In my column this week, I explore an important First Amendment free speech ruling handed down at the end of December by the California Supreme Court.  The case, Ralphs Grocery Company v. United Food and Commercial Workers Union Local 8, is significant because: (1) it involves a dispute over some fundamental but complex First Amendment doctrinal principles; (2) it conflicts with a case from the United States Court of Appeals for the District of Columbia Circuit; and (3) (for reasons 1 and 2), it may very well end up in the United States Supreme Court.

At issue in Ralphs was an attempt by a supermarket owner to enlist the aid of a state court to enjoin (that is, judicially order) a labor union to stop picketing on the privately owned sidewalk in front of the consumer entrance to the store.  Among the various defenses the union raised were two (similar) California statutes that specifically prohibit state courts from enjoining peaceful labor picketing, but not other kinds of picketing activity.  (For simplicity’s sake, I will focus on just one of the two statutes, the so-called Moscone Act.)  The grocery store’s reply was that the Moscone Act, because it singles out labor picketing in particular for special protection, discriminates among speech activities on the basis of the “content” or subject-matter of the speech, and therefore is invalid under the First Amendment.
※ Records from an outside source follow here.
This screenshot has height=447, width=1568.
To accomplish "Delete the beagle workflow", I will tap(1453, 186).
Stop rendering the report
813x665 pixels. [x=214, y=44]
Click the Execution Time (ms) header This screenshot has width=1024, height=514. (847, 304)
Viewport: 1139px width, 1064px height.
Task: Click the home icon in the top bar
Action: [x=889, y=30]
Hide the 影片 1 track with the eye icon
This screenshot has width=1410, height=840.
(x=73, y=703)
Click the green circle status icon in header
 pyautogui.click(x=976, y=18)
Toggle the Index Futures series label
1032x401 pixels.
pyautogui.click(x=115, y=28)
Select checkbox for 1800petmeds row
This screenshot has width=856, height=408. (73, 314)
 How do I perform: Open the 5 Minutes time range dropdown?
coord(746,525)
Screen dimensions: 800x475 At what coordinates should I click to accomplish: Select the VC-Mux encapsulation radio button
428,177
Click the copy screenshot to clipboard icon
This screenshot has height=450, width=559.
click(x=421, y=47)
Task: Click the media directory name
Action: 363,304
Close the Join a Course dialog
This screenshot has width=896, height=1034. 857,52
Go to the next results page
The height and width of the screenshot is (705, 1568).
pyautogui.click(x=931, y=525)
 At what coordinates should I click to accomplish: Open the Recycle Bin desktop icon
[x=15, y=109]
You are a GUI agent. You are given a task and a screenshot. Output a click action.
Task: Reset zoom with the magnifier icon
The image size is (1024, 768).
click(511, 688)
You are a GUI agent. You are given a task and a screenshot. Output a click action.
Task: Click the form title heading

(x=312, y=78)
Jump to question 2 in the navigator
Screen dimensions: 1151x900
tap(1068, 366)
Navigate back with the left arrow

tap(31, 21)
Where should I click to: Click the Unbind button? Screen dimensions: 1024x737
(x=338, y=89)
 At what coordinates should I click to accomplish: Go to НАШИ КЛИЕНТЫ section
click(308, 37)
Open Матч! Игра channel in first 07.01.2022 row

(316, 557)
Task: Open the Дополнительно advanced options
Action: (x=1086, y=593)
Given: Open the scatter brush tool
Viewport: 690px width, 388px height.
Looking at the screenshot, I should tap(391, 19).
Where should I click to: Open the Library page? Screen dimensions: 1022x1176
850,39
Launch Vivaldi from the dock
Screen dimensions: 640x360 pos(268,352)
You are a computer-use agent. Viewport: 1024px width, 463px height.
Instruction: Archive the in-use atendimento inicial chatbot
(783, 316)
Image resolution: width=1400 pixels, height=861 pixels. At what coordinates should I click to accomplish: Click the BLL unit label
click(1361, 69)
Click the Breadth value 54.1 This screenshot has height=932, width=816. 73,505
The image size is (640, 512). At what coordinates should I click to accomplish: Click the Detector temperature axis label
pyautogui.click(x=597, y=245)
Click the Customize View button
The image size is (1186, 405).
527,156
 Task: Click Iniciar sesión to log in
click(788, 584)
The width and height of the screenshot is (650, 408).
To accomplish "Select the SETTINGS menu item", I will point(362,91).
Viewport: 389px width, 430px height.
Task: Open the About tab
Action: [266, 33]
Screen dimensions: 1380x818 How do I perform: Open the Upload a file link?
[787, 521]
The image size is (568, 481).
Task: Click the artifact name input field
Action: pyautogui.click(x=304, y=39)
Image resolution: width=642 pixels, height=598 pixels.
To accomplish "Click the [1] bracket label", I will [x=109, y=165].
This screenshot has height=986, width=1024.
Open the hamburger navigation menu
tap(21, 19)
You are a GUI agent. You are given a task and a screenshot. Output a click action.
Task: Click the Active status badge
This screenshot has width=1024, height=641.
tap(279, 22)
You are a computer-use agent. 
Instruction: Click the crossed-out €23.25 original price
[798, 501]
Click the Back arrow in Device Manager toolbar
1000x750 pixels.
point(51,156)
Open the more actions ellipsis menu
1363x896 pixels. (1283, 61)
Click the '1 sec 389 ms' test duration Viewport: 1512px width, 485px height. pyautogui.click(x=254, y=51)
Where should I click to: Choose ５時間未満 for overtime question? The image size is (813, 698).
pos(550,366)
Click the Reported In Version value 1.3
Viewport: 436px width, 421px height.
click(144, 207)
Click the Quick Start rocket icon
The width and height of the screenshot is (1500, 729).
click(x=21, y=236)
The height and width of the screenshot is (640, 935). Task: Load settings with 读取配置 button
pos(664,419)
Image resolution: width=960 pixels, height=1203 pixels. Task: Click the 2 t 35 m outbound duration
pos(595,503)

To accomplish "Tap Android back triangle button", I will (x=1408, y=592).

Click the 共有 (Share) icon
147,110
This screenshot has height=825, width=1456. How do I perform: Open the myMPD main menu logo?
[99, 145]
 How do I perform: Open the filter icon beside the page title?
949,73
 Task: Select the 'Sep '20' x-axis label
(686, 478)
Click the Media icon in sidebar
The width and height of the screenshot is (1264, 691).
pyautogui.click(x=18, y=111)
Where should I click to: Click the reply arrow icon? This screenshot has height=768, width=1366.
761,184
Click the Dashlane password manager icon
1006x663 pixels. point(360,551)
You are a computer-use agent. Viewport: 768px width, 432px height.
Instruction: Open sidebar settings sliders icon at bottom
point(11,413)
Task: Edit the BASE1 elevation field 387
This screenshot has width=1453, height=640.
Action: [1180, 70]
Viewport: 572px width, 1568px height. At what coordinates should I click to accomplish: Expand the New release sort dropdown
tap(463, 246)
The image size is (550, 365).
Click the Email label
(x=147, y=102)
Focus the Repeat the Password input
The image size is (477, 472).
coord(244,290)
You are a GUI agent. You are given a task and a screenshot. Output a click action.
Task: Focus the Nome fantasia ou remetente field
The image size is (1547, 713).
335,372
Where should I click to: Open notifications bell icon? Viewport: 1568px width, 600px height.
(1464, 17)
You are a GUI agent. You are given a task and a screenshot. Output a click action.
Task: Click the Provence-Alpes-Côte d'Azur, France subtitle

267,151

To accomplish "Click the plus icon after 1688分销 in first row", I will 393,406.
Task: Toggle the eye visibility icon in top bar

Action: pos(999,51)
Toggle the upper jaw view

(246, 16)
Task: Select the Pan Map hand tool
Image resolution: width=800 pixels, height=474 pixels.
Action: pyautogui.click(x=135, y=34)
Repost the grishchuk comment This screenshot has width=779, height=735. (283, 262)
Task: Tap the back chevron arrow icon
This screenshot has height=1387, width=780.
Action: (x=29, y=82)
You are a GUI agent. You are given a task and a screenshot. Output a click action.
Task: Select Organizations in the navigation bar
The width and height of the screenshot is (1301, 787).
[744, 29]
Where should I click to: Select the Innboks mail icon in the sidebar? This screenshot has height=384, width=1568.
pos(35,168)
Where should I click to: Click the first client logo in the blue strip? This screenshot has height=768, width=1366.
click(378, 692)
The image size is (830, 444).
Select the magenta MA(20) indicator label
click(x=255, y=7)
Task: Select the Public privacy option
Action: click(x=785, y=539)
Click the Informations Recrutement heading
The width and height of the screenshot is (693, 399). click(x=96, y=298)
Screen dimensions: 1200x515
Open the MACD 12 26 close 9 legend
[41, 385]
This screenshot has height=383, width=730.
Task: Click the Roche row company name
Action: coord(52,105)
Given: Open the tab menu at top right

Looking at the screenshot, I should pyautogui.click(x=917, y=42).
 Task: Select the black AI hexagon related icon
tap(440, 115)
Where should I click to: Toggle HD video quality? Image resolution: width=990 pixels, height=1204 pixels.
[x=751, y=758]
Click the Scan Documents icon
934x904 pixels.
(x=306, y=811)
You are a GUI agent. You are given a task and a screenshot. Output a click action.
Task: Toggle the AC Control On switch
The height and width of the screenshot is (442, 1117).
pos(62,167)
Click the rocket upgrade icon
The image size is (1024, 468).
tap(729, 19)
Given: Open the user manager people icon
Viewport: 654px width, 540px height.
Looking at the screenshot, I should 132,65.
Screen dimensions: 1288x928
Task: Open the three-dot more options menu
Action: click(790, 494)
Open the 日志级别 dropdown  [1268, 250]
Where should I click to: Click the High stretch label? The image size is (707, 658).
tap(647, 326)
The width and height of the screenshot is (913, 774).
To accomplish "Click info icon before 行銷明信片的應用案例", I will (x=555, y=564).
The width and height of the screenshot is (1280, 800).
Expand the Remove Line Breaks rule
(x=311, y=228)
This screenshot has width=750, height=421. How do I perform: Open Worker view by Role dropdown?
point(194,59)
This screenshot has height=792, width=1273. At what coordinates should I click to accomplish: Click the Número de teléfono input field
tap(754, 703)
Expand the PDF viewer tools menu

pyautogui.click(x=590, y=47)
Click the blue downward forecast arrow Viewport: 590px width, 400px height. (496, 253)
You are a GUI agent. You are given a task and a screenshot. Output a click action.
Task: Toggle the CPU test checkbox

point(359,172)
Therefore, the Act cannot bar what would otherwise be a well-founded request for injunctive relief. The California Court of Appeal agreed with this argument and found the Moscone Act’s special protection for labor picketing invalid and thus inapplicable.

The Reasoning of the California Supreme Court

But last month, the California Supreme Court reversed, and, by a 6-1 vote, upheld the Moscone Act, and thus the ability of the union to picket outside the Ralphs store.  The California Justices in the majority reasoned that the two U.S. Supreme Court cases striking down content-based laws that had protected labor picketing – the two cases on which Ralphs relied – were “distinguishable,” that is, not controlling as to the outcome of the case at hand.  In Police Department of Chicago v. Mosley (1972), the U.S. Supreme Court struck down altogether an ordinance that prohibited picketing near schools while the schools were in session, but that exempted from its prohibition peaceful picketing regarding school labor disputes.  Then, eight years later, in Carey v. Brown, the Court invalidated an Illinois statute that made it illegal to engage in picketing in residential neighborhoods, but that (like the law in Mosley) contained an exception for labor picketing.  In each of these two cases, the U.S. Supreme Court said that the problem with the law was that it singled out one kind of picketing based on its content – labor picketing – and that such content-based discrimination violated the Constitution.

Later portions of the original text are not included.